Creating an Interactive View of the Brain

March 13, 2018

Project Title: Virtual Reality System for Analyzing Human Brain Neuronal Networks

Team 17061 Members:
Erica Michelle Bosset, optical engineering
Joseph Elliott Clark, systems engineering
John Maximillian DiBaise, biomedical engineering
Josiah Michael McClanahan, electrical and computer engineering
Edward Richter, electrical engineering
Vincent Tso, biomedical engineering

Sponsor: UA Department of Biomedical Engineering

Project Gives Educators, Doctors New Tools

Image
A student wearing VR goggles and handling two control pads looks around while a nearby monitor displays a computer-generated representation of a brain's white matter fiber tracts

A team member wearing VR goggles tests out the system

In the iSpace of the University of Arizona Science-Engineering Library, five Engineering Design Program students on a 2018 senior design team take turns donning a virtual reality, or VR, headset and “entering” a room with a gray ceiling and gray walls. Directly in front of them is a shelf with two “brains” on it. Using VR hand controllers, the students pick up the brains from the shelf and examine them from every angle.

One brain is from magnetic resonance imaging. It looks like a scan of the swirly, dual-hemisphere brain with which most people are familiar. The other — a long, spindly representation of the brain’s white matter fiber tracts — is from a diffusion-tensor imaging scan.

Members of the interdisciplinary design team are fine-tuning their computer program to convert 2-D brain scans into 3-D images for viewing in a VR space.

The students, some working in a field outside their majors, say the project has given them a chance to contribute to a rapidly expanding area of technology.

“It’s a pure open-source, make-the-world-a-better-place, play-with-VR project,” said student team leader Joseph Elliott Clark, a systems engineering major. “What’s not to love?”

Benefits of 3-D Brain Images

When researchers and doctors look at a brain scan, they’re evaluating a 3-D object in a 2-D picture, and a lot of information gets lost in translation or becomes difficult to see. Similarly, it is difficult for students to learn about the brain’s complex structure from pictures, drawings, scans and other 2-D representations.

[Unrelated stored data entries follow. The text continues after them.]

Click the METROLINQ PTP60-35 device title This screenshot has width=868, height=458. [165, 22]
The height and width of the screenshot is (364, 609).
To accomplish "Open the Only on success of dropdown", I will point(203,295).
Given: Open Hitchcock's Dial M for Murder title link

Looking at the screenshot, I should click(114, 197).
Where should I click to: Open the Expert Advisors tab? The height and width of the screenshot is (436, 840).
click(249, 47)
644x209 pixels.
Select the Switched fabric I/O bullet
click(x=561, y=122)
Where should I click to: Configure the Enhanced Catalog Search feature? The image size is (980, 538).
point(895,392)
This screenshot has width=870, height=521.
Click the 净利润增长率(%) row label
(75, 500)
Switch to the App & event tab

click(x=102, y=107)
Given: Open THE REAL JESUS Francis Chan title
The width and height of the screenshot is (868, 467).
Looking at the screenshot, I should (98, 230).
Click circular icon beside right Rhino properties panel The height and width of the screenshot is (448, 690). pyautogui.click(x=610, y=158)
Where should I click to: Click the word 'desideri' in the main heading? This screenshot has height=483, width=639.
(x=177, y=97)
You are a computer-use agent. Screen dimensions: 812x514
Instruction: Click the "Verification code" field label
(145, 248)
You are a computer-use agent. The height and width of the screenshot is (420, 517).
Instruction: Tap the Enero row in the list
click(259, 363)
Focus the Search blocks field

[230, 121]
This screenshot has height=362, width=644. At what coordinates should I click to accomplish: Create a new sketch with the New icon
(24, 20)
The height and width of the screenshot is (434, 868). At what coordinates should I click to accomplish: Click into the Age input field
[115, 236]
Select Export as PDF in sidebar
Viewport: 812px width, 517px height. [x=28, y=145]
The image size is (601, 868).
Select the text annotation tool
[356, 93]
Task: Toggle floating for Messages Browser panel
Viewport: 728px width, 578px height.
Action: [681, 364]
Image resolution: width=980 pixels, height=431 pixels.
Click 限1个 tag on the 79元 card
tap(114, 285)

“Usually if we try to learn about the anatomy of the brain, we look at it the from angle one, angle two, angle three,” said Nan-Kuei Chen, UA associate professor of biomedical engineering, who is partnering with the program on the capstone project. “With this interactive mode, it’s not looking at only three angles — it’s looking at all possible angles.”

The senior student project, which will be on public display April 30 at the College of Engineering’s 2018 Design Day, will give researchers access to pre-uploaded brain images, including some that show symptoms of diseases such as Parkinson’s and Alzheimer’s. Ultimately, doctors diagnosing and treating brain conditions will be able to upload brain scans of their own patients for 3-D VR viewing.

Educational Add-ons

An added feature for education is audio that explains the functions of each anatomical region of the brain. For example, a user could use hand controls to select the medulla oblongata, and a voice might say, “Vital regions in the medulla oblongata regulate heartbeat, breathing, blood pressure, vomiting and coughing.” Another project extra, which Chen envisions as a free resource, is a VR Android app to help teachers explain basic brain anatomy to students.

“This is a very strong multidisciplinary team, and usually you don’t find so many talents all in the same group,” he said.